Samson categorized the thoughts into a series of themes. Three themes in particular emerged: pace and distance; pain and discomfort; and environment. All of the participants in Samson’s experiment experienced some level of discomfort, especially at the beginning of their run. For example, they suffered from stiff legs and minor hip pain that became less severe the longer they ran. To cope with the pain and discomfort, the runners used a variety of mental strategies, including breathing techniques and urging themselves on.

There is more to running than just training your muscles and improving your stamina. It is also a mental sport, and maybe even more so than previously believed. Most runners appreciate the importance of mental strength. Those who decide to join their colleagues for a 10K run without any prior training are often able to show just how far you can get on motivation and perseverance alone. They run on “mental energy” and spur each other on. Keep going! Never mind the pain! As for ultramarathon runners, instead of ignoring pain they embrace it as part of the whole experience of long-distance running. “Pain is inevitable” is their mantra; it is an essential ingredient of the running experience. So what are the psychological qualities that make you a good runner? To what extent do they influence performance? And most importantly: Can you train mental toughness?

The Psychology of Performance

Anyone who wants to know more about the psychological side of sports would be well advised to talk to Vana Hutter. She is an expert on the mental health of top-class athletes, and she sums up all of the research on the matter as follows: Top-class athletes are armed with high levels of self-confidence, dedication, and focus, as well as the ability to concentrate and handle pressure. Their academic performance and social skills are also often better than that of nonathletic types. According to Hutter, athletes need self-regulation in order to perform. Everyone can learn, to some extent at least, to control their emotions, thoughts, and actions. And it is this aspect — learning to self-regulate — that is of particular interest to runners.

Funnily enough, Hutter began her scientific career at the “hardcore” end of exercise physiology: physical measurements of athletes’ bodies. “As time went on, however, I realized that athletic performance is determined by a combination of body and mind,” she tells me over coffee in Amsterdam. “I discovered that it is far more difficult to predict athletic performance than some physiologists would have you believe. There are so many factors that we just can’t account for.” For example, how do you explain the fact that the times athletes run are so different despite their being physically very similar?

If you were to subject the top 10 marathon runners to a physiological examination, they would probably all have a high VO₂max and excellent running economy.
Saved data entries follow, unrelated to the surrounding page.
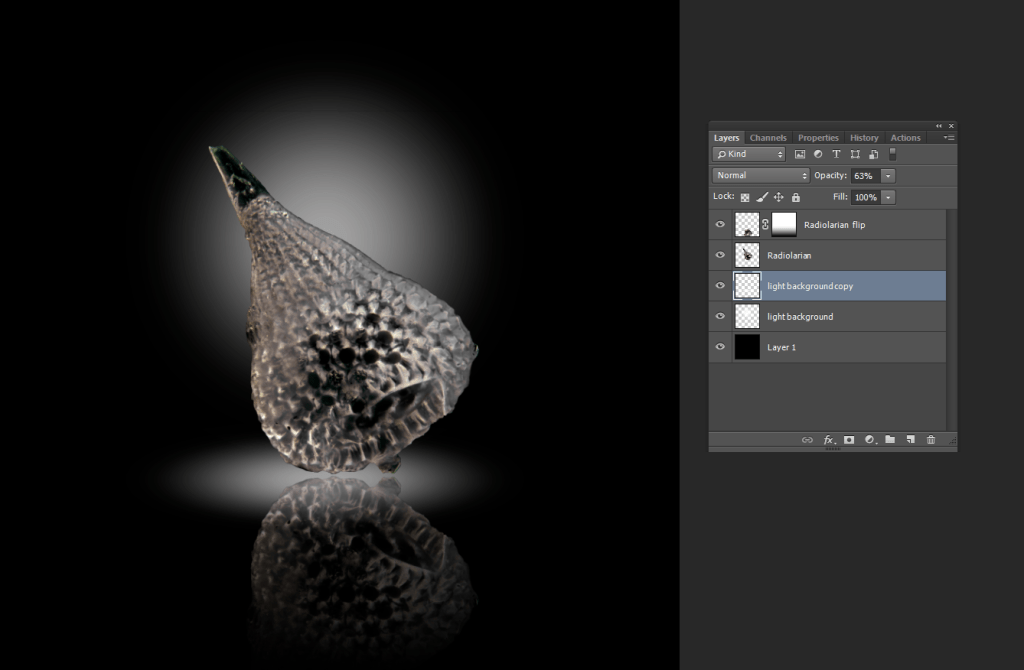Create a new group folder icon
The width and height of the screenshot is (1024, 670).
(x=890, y=440)
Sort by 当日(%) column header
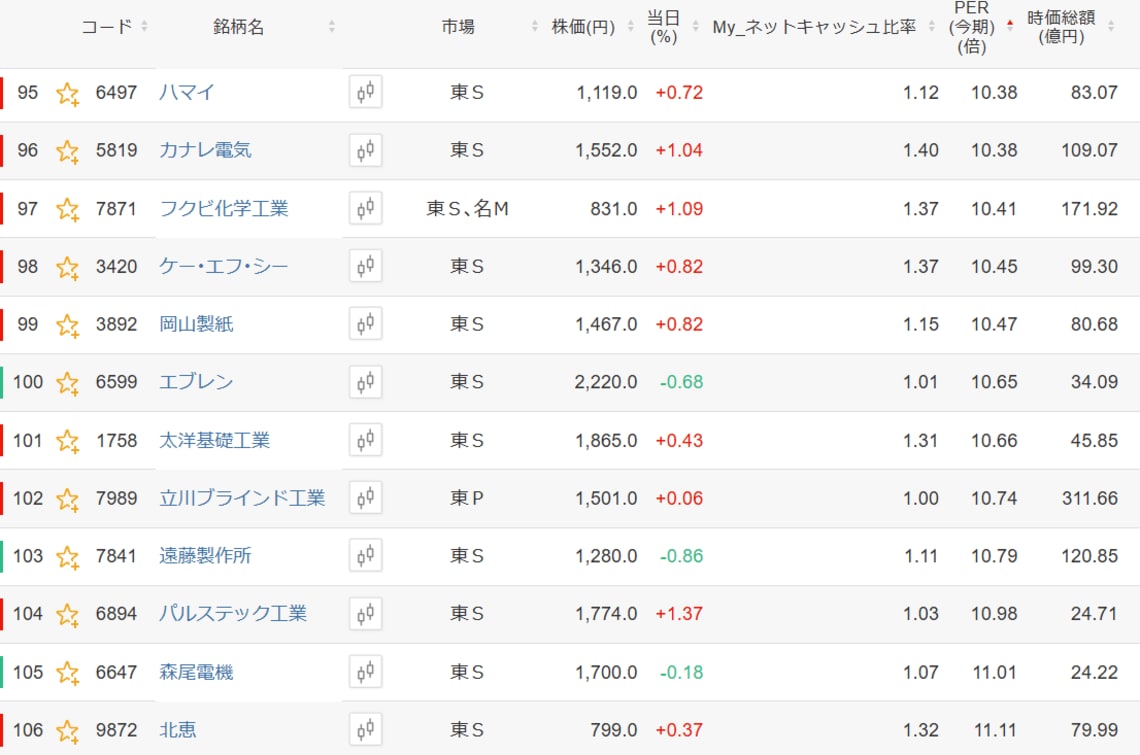 [663, 27]
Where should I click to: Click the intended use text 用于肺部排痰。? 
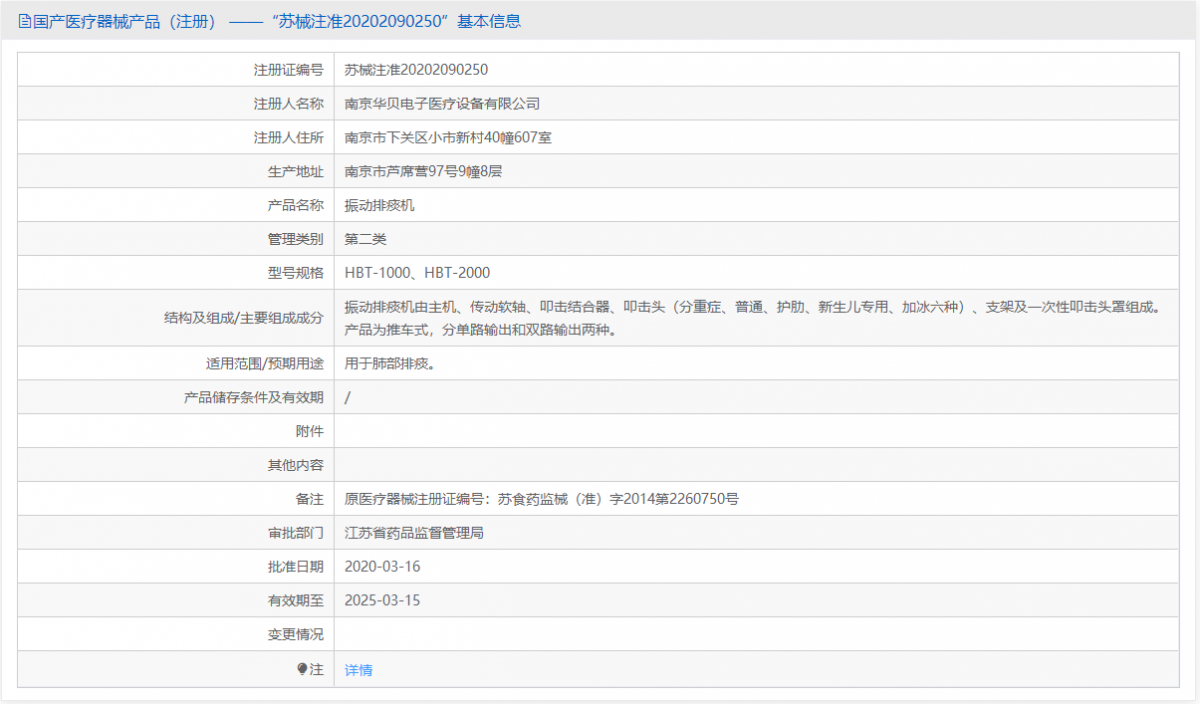pyautogui.click(x=390, y=364)
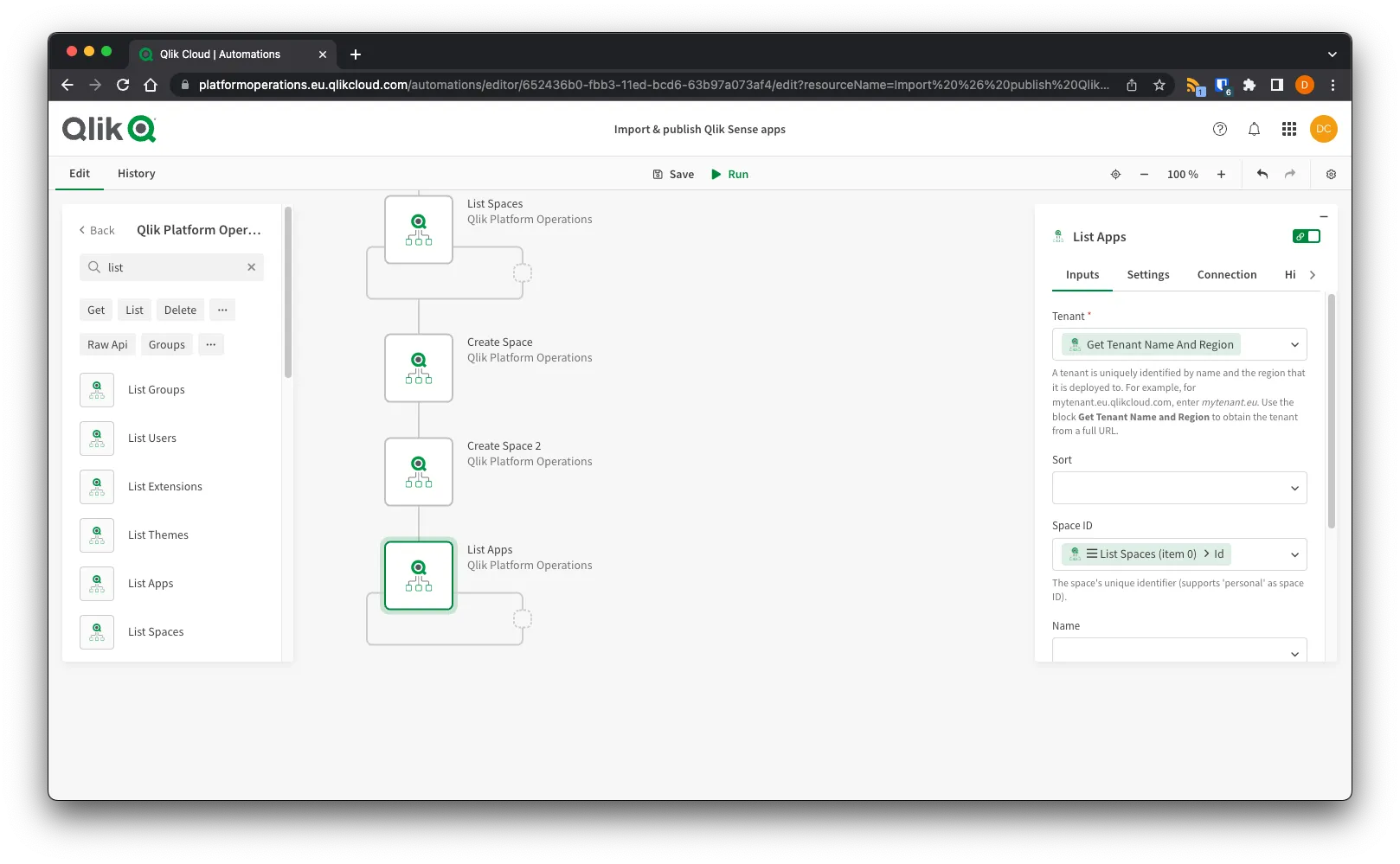Viewport: 1400px width, 864px height.
Task: Switch to the History tab
Action: pyautogui.click(x=136, y=173)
Some top athletes have something extra as well, however. “Measured over a longer period, the trainability of athletes is more or less the same. What really matters during competition is the extent to which their physiological systems are primed and ready to go, and how well those systems cooperate with each other,” explains Hutter. “Whether an athlete can avail of their maximum physical potential at the crucial moment is partly a mental matter.”

 She provides an example. “If your muscles are a little bit more tense because you are nervous, this will have an effect on your movement efficiency. You will need more energy to achieve the same kind of forward motion. This is the biomechanical explanation of the role of psychology in performance. On the other side of the spectrum, nervous anxiety can result in negative thoughts and fear of failure.” In other words, to go far as an athlete you need not only the right kind of physique but also to be mentally strong, primarily because of the influence the psyche has on how the physical body performs. Mental strength may in fact be the thing that separates the winners from the rest of us. Today, no one denies the role played by psychology in athletic performance. However, the extent to which coaches address mental toughness when training their athletes is a different matter, according to Hutter. Most of them do integrate it in their training, but opinions vary greatly on just how trainable mental toughness actually is.